## Exercise set:
• A. In the text on real estate for retirees, how many states hold the apartment units owned by Mid-America Apartment Communities?
• B. Copy out the text on real estate for retirees, starting at the words "Real estate is" and stopping after "good retirement stock?", with "apartment units" changed to "housing units".

## Supplied text:
Real estate is often a great investment for retirees because it generates passive income they can use to supplement other retirement income sources. One of the easiest ways for a retiree to add real estate to their investment portfolio is by purchasing shares of a real estate investment trust (REIT).
Among the many options is Mid-America Apartment Communities (NYSE: MAA) , a residential REIT with an ownership interest in more than 100,000 apartment units across 16 states. Here's a look at whether it fits the bill for what most investors want in their retirement portfolio.
What makes a good retirement stock?
Most people with their eye on retirement want to hold lower-risk investments that generate steady income. That's why real estate can be a great option since it can accomplish both goals.

## Dataset extract:

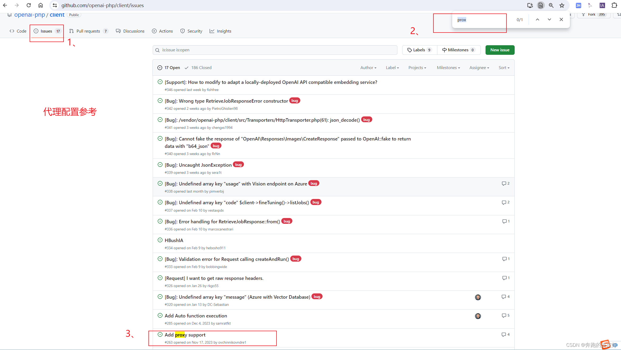
Task: Click the Discussions icon
Action: (119, 31)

## Answer list:
• A. 16 states.

• B.
Real estate is often a great investment for retirees because it generates passive income they can use to supplement other retirement income sources. One of the easiest ways for a retiree to add real estate to their investment portfolio is by purchasing shares of a real estate investment trust (REIT).
Among the many options is Mid-America Apartment Communities (NYSE: MAA) , a residential REIT with an ownership interest in more than 100,000 housing units across 16 states. Here's a look at whether it fits the bill for what most investors want in their retirement portfolio.
What makes a good retirement stock?